さて、邪教団体ズーラーノーンが主犯となりエ・ランテルで引き起こした騒乱、後で言う”アンデッド・ナイト事件”は、その出現したアンデッドの数から考えれば驚くほど人的被害も物的被害も少なく終息した。
宵の口と呼ぶには少々遅い時間から始まったアンデッドの大量発生は夜半には事件は解決され、首謀者であるズーラーノーン十二高弟のカジットは意識が戻らないまま当局に引き渡された。
意識が戻り次第、尋問が開始されるはずだった。
その後、夜明け前にはダークウォリアー一行は、24時間体制で待機していた冒険者組合にて簡易的な口頭報告を行った。
そのまま夜明けと同時にカルネ村へ帰ろうとも思ったが、冒険者組合の前で待ち構えていたのは見覚えのある豪華な馬車。
その車体の横には堂々と”ロフーレ商会”の屋号と紋章が刻まれていた。
(ああ。ダークウォリアーとの”昵懇な関係”をアピールしたいってわけね)
☆☆☆
商会長であるバルド・ロフーレはエ・ランテルきっての名士で王国でも指折りの大店の主として有名だ。
そしてカルネ村にとっても重要なビジネス・パートナーだった。
何しろ事実上、カルネ村の物産をほぼ寡占状態で取り仕切ってるのがロフーレ商会だ。
他にも取引がある独立系商人もいるが、それらも「食料をメインで扱うロフーレ商会の取り扱い品目に入っていない」からで、これらの商人もロフーレ自身からの紹介で取引を始めたのだ。
また、ロフーレ商会の旨味は何も他の地域では手に入らない、ないし入手しづらいレアや高品質などの高付加価値な商材が取り扱えるだけじゃない。
例えば、指名依頼という形を取ることにより、カルネ村の自警団を兼ねた白金級冒険者チーム”カルネ村修道会”を優先的に雇えるというのも大きい。
ロフーレ商会は原作よりも輪をかけて大店であり、それ故に大規模な通商隊を組んだり、あるいは高価値商品や貴金属を輸送する場合も多い。
また大店である故に、「表沙汰にできないような手段」で商売の妨害を仕掛けてくるものも少なくない。
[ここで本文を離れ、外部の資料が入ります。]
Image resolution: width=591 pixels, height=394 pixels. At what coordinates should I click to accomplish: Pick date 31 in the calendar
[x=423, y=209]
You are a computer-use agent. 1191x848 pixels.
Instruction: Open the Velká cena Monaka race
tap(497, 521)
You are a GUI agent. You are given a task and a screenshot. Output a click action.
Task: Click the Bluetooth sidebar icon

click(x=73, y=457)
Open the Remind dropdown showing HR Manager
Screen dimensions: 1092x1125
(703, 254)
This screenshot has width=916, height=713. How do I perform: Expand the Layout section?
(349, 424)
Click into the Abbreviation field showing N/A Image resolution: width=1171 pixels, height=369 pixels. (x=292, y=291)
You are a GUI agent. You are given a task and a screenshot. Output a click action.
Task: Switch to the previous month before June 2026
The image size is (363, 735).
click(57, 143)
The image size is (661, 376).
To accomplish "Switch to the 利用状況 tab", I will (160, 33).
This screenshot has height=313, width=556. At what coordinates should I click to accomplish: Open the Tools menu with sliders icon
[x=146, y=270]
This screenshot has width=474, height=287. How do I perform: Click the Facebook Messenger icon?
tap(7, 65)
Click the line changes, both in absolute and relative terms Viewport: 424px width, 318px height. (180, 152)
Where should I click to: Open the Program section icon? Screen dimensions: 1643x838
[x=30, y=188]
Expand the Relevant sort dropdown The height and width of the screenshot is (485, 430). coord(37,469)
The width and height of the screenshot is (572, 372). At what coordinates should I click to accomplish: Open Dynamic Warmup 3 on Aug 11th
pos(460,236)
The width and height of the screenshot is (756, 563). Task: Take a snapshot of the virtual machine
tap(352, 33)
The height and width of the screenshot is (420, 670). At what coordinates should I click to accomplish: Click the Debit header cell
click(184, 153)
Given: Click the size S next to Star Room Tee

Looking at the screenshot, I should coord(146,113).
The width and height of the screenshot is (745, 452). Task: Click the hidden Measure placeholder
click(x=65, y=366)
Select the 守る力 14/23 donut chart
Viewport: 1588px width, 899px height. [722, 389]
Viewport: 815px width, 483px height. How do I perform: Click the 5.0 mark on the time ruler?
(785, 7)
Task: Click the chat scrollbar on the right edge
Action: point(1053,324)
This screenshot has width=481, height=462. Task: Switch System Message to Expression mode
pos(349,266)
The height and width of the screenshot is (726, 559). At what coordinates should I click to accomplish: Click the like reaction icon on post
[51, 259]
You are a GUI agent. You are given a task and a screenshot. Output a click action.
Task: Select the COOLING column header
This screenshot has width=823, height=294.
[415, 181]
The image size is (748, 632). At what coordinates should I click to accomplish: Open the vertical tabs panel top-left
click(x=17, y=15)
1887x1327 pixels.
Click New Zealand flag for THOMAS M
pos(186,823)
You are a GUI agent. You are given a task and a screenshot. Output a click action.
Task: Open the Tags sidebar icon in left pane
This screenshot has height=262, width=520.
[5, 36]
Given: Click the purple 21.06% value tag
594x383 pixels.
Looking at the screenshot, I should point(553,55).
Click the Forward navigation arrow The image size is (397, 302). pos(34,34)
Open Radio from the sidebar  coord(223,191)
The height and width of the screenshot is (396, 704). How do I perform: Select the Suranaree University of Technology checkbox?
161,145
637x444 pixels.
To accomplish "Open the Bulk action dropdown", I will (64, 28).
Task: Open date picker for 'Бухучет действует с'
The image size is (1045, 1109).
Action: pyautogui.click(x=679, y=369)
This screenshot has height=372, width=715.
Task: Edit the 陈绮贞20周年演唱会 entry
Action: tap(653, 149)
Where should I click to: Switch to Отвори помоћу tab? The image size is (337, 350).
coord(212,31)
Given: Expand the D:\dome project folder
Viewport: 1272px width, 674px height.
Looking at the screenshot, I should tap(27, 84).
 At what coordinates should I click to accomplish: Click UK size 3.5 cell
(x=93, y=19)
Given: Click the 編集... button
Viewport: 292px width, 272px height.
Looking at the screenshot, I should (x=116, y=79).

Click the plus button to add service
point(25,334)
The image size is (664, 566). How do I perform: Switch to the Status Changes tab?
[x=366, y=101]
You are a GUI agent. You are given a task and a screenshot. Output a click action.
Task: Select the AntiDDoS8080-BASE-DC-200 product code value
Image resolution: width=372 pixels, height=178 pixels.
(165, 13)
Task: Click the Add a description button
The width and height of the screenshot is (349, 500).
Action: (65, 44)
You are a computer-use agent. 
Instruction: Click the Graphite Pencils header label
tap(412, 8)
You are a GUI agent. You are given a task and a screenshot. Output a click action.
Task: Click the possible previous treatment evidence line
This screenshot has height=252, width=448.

そういう場合において、商品が盗まれたり買収されて裏切られたりしない誠実さを持ち、大抵のモンスターや盗賊を返り討ちに出来る実力を持ち、割安で任務を引き受けてくれる”カルネ村修道会”は非常に助かる存在なのだ。
とにかく『いつでも白金級冒険者チームを護衛に雇える』というだけでも安全保障上は大きい。
”カルネ村修道会”の設立は、そもそも徴兵回避対策の方便であり冒険者としての資格を剥奪されない程度の実績を上げ続けられればいい。
極端に言ってしまえば、冒険者として儲ける必要はないのだが……だが、物事には相場というものがある。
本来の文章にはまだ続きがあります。